-------- Material shown --------
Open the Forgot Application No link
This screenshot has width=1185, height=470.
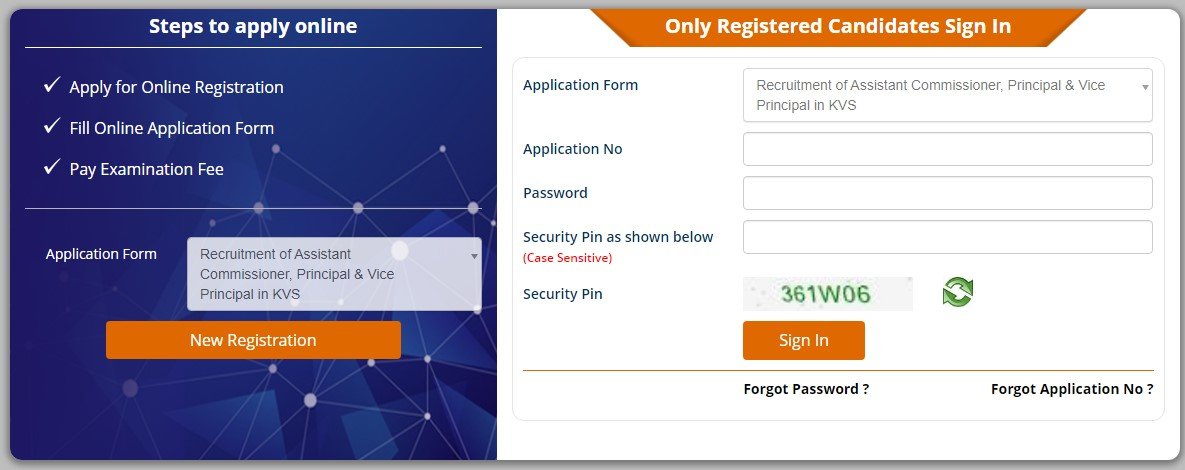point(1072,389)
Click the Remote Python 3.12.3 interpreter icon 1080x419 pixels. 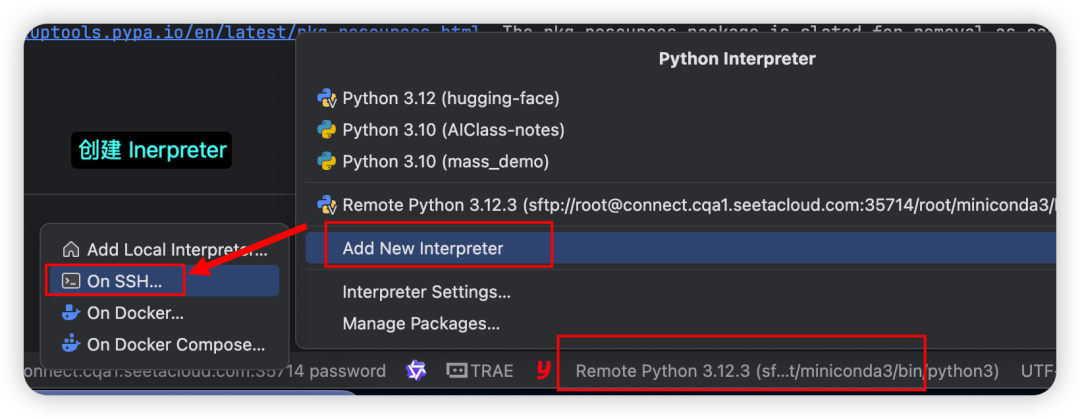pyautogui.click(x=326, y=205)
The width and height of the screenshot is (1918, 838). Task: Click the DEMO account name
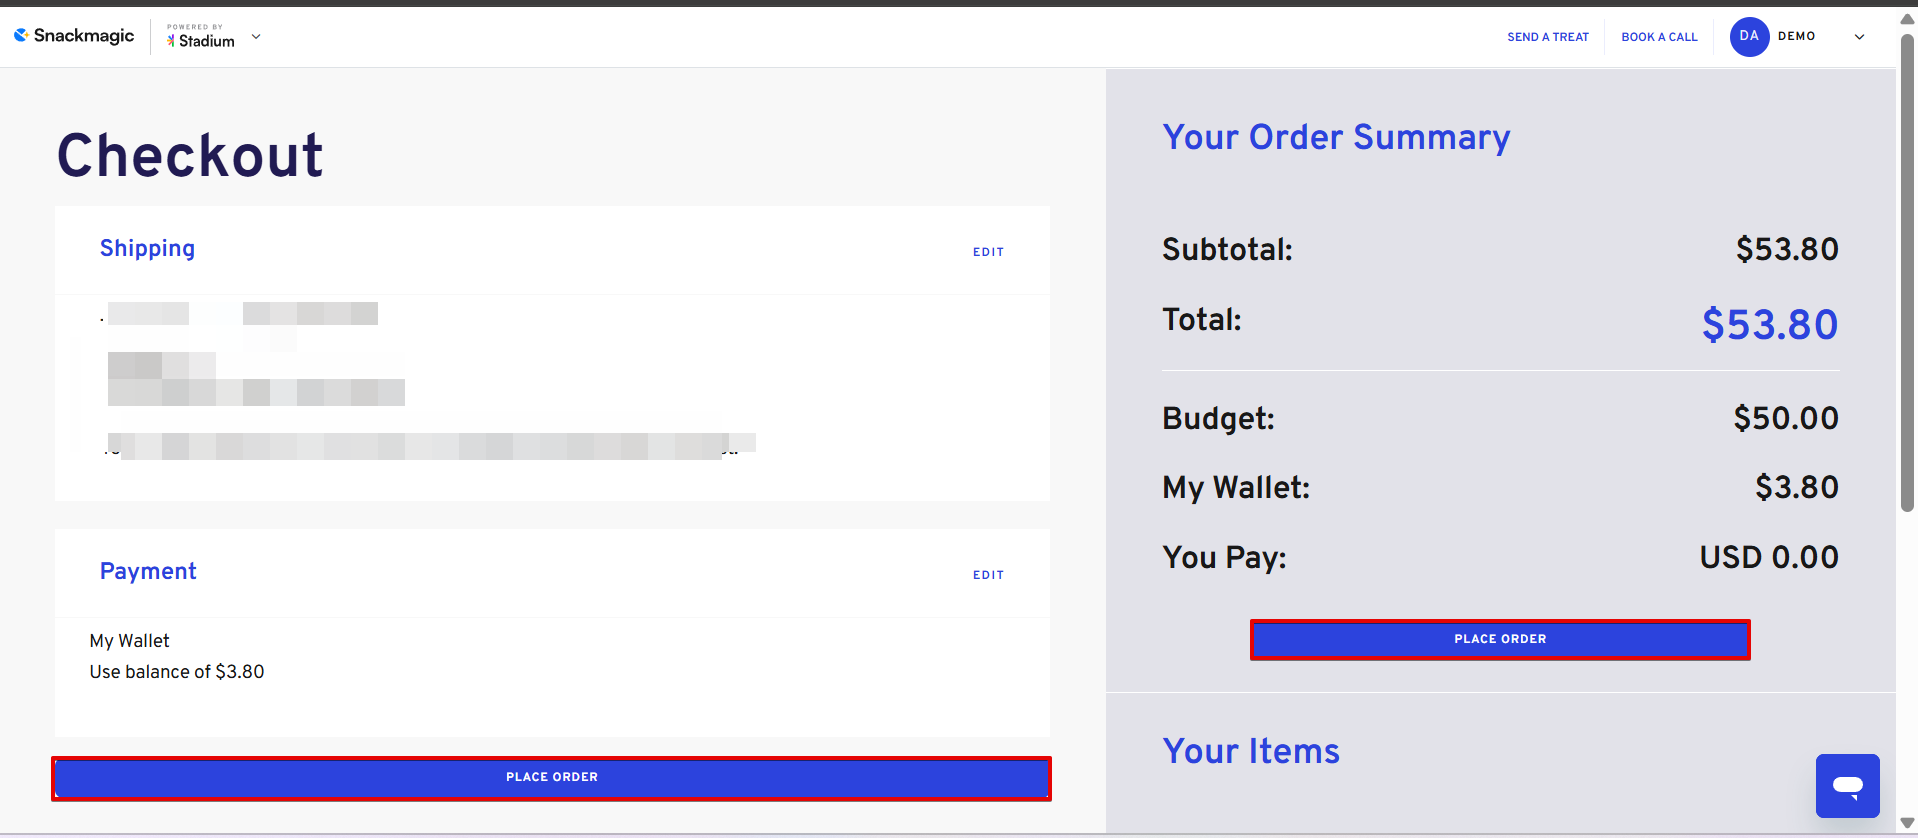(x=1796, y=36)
--------
Give back an exact copy of only the lines from the one with "The width and" through the final line of the material, both included. Pictures do not belong in it.

*Your solution*.
The width and height of the screenshot is (1918, 838). Task: Click the DEMO account name
(x=1796, y=36)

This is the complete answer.